International Institute of Space Law

Article

Working with the Japanese New Remote Sensing Data Act

Authors Daisuke Saisho
Author's information

Daisuke Saisho
Japan Aerospace Exploration Agency, Management and Integration Department, Space Technology Directorate I, Japan Aerospace Exploration Agency,2-1-1 Sengen, Tsukuba, Ibaraki, Japan, 305-0061.
  • Abstract

      The basic principles of space law such as the freedom of use of outer space and the UN Remote Sensing Principles, grants the freedom of remote sensing activities from outer space, and although many technological difficulties exist, as a result of continuous endeavor in R&D, the possible civil and private use of satellite remote sensing data to solve various issues is increasing in various fields such as disaster management, global environment issues, and is expected to further increase.
      The expansion of the use of Satellite Remote Sensing Data by current and new users is welcomed, however not all data could be with no restrictions. As a solution to this matter, on November 15th, 2017, the Remote Sensing Data Act came into full effect in Japan. The Act was established based on the fact that the use of satellite remote sensing data by private actors have increased, rules are necessary to prevent wrongful use, and a legal system is necessary to promote the new industry and services that use satellite remote sensing data.

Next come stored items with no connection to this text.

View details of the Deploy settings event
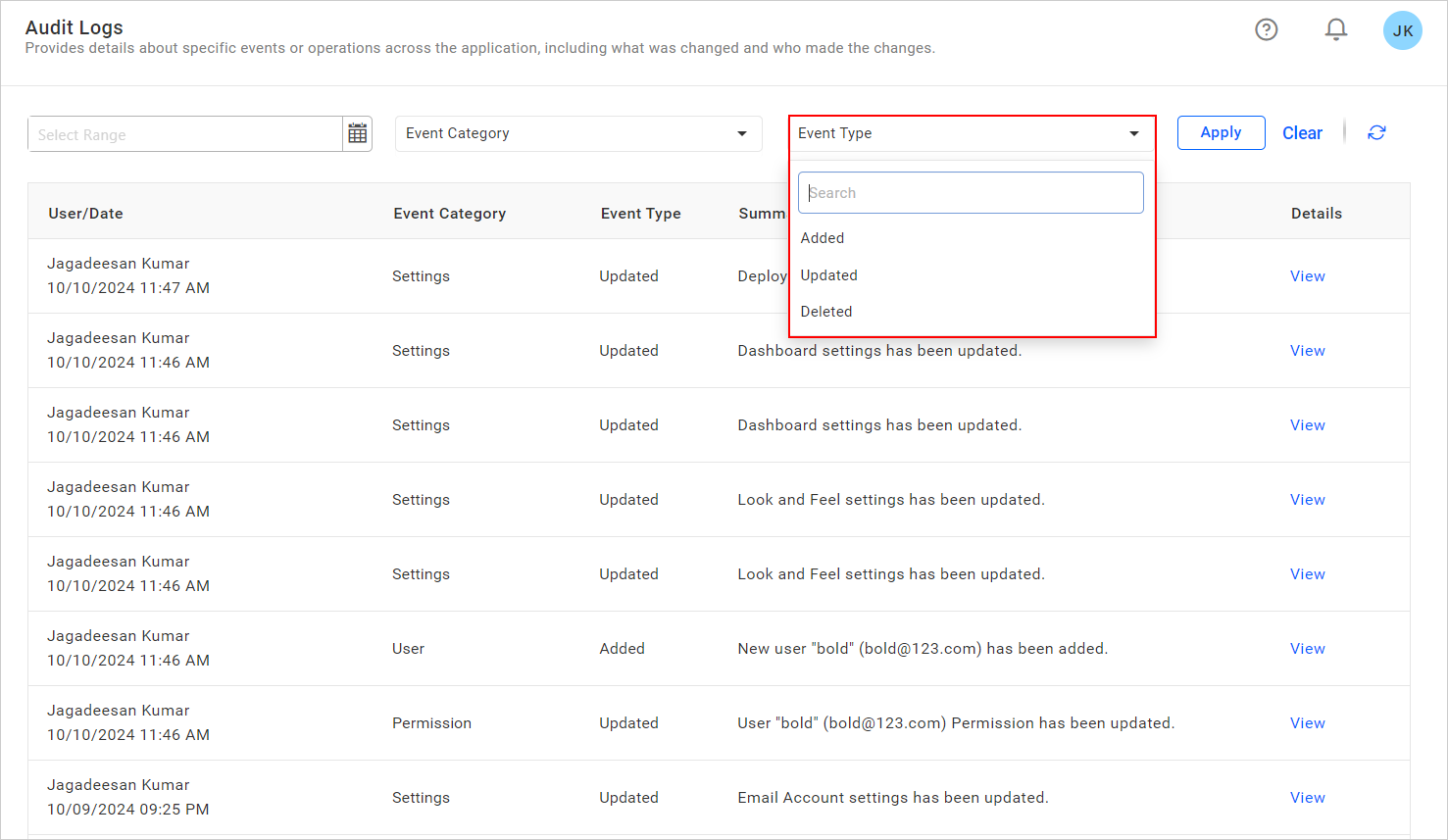Viewport: 1448px width, 840px height. [1307, 275]
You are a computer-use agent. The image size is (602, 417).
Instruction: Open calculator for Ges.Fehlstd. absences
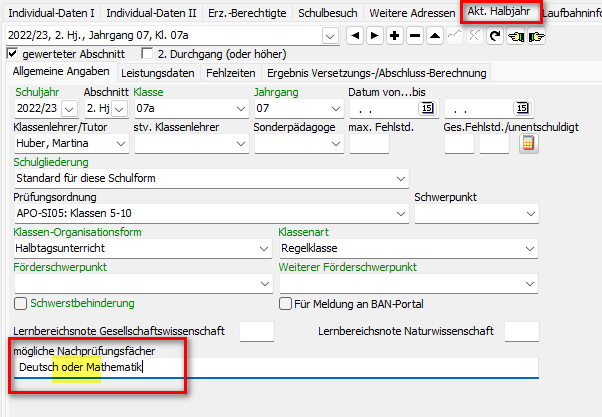529,144
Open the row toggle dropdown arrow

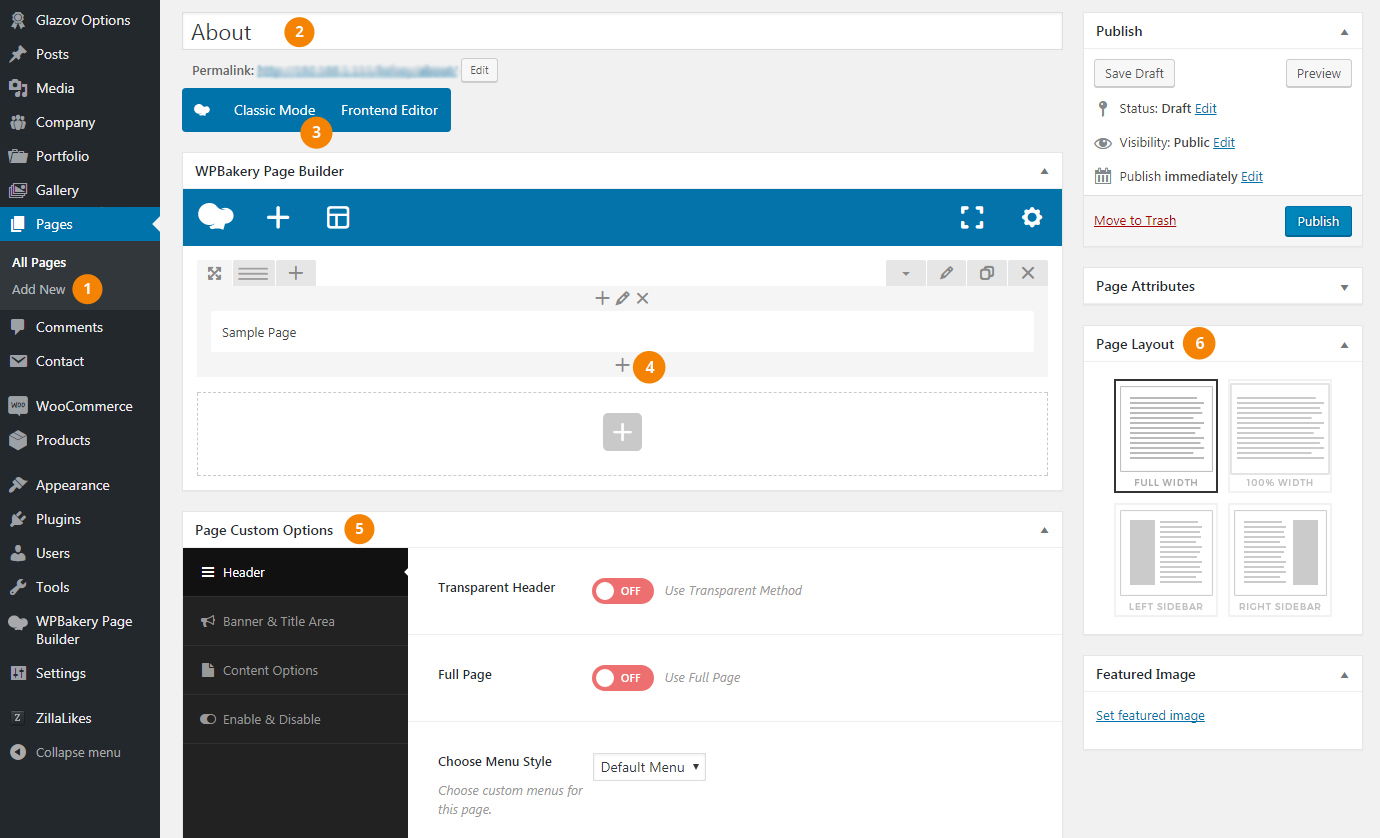pos(905,273)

It is similar to the legislation related to remote sensing in many other countries that have high resolution satellites such as the U.S., Canada, France and Germany.
      The Act mainly sets an authorization regime for use of satellite remote sensing instruments, and a Certificate for the use of satellite remote sensing data, in order to ensure appropriate handling of remote sensing data. Japan Aerospace Exploration Agency (JAXA) is subject to these authorization and certificates. JAXA has worked closely with the Cabinet Office on the application, and now gains two authorization of the satellites, including the first Authorization based on this law.
      This paper introduces the legal system in brief, and how JAXA responds to the authorization scheme. Furthermore, describes the impacts of the law on the practical use of data, and suggestions for future improvements.